- Joined
- Jan 3, 2017
Dan was a sex crazed maniac - can't have that because it would be white male patriarchy abusing their power structure. Once in a while you see a glimmer of what made the old show work in the new one. Unfortunately like his old sitcom, one of the characters has to be an alcoholic (in this case Harry's daughter, although it gave her one of the only good parts of the show, and that was dramatic, not even comedy).
John Larroquette has been in recovery since the early 80s -- if you watch his acceptance speeches for his Emmys, he thanks the friends of Bill W. So I suspect that angle is important to him. That being said, the scene between him and Rauch on the subject was far and away the best moment of the series so far. It really highlights how much wasted potential there was in getting Larroquette back and then just blowing the writing and characters on garbage, unfunny comedy.
But Dan Fielding isn't even close to the same character he was in the old show. They basically pulled a Picard on him.

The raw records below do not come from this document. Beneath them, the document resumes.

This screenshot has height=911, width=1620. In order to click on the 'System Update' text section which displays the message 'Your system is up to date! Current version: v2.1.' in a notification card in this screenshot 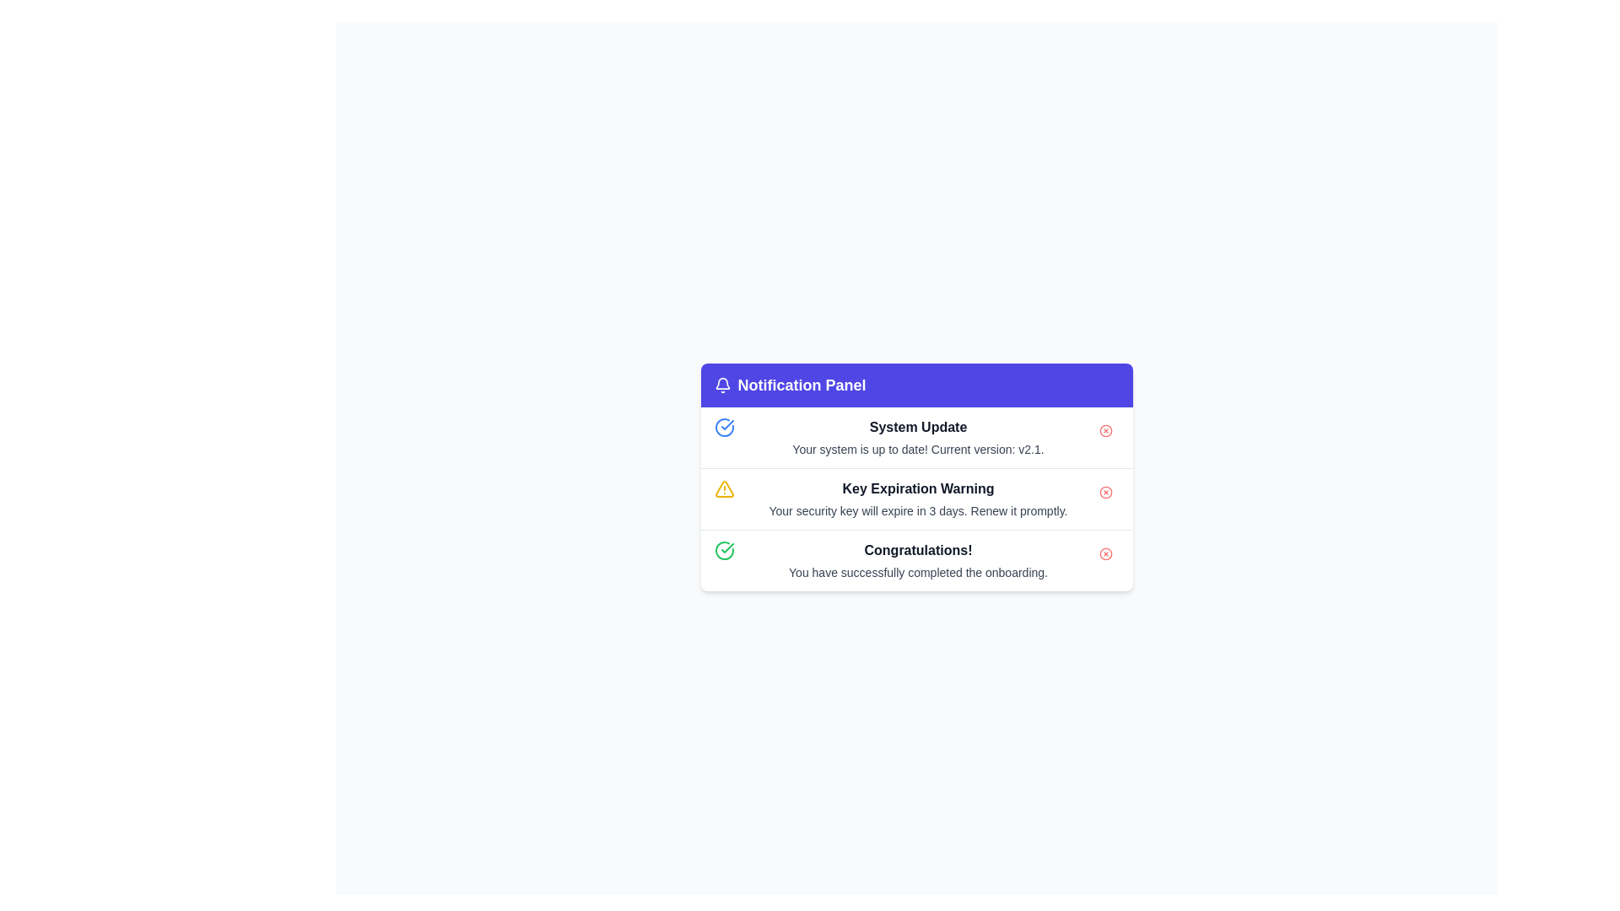, I will do `click(917, 437)`.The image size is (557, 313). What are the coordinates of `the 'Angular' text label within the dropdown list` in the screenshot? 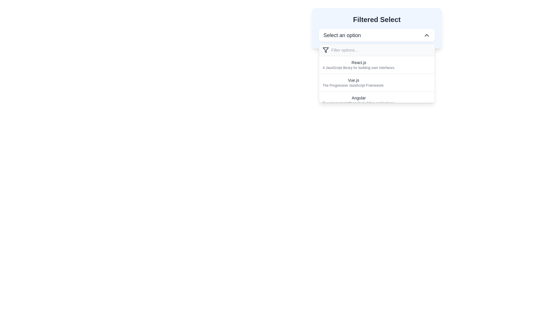 It's located at (358, 98). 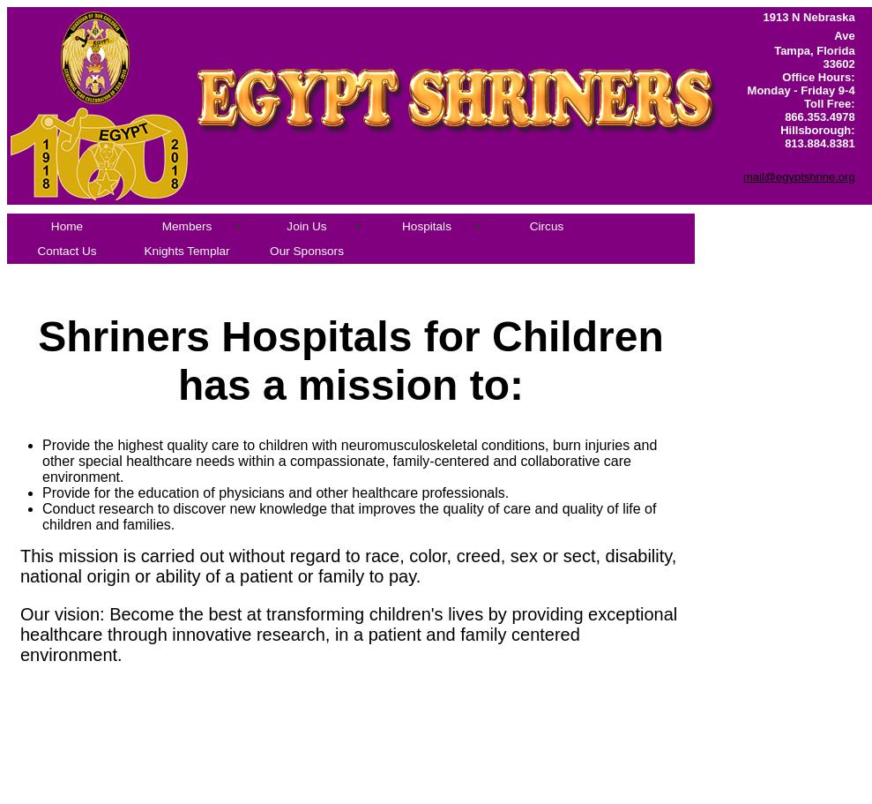 What do you see at coordinates (798, 176) in the screenshot?
I see `'mail@egyptshrine.org'` at bounding box center [798, 176].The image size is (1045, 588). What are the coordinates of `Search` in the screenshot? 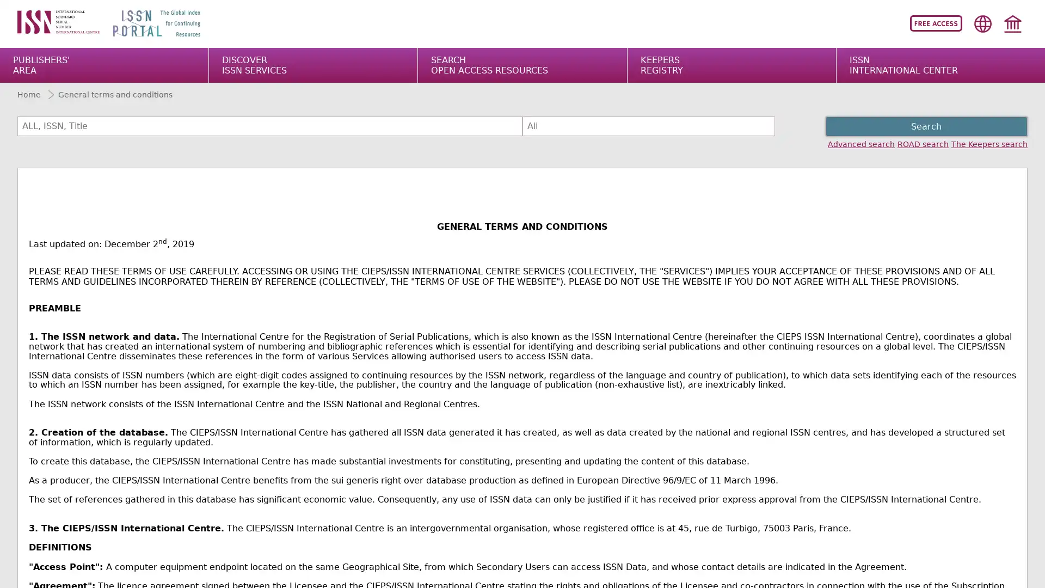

I don't necessarily mind this. Part of the original show's finale involved Dan finally getting a comeuppance for his years of womanizing. Half of it was legitimately unsettling (he's confronted by the mother of his current conquest, who turns out to be someone he fucked-and-left back when he was 18 or 19); half of it was absurd (he has a nightmare about being put on trial by every woman he ever screwed ... amusingly, this was easily the biggest crowd scene in the entire series). His character having settled down does make sense. However, the fourth episode shows just how skittish they are about the old version of his character, and how it's probably going to be completely buried: Dan goes on a date, and there's not one allusion to his old ways, except for a throwaway line about how he can't remember ever having said no to having sex. It's pathetic. If they ever bring up what Dan used to be like, it'll be to make painful virtue signals about it.
You can't have the sassy black baliff be violent like Roz. She has to be cute and funny like Queen Latifah. The new guy in Mac's job? Can't have a male be competent or confident. He's a total cuck.
One really disappointing thing I realized from rewatching was seeing just how good Charles Robinson and Marsha Warfield were. Robinson was an amazing straight man (until they turned him goofy in the last season or two with his filmmaking silliness), and Warfield was one of the funniest people in the cast, both in the character's concept and her deadpan delivery. Also, you don't appreciate how comparatively slim and trim she was until you see the living planetoid that is "Gurds."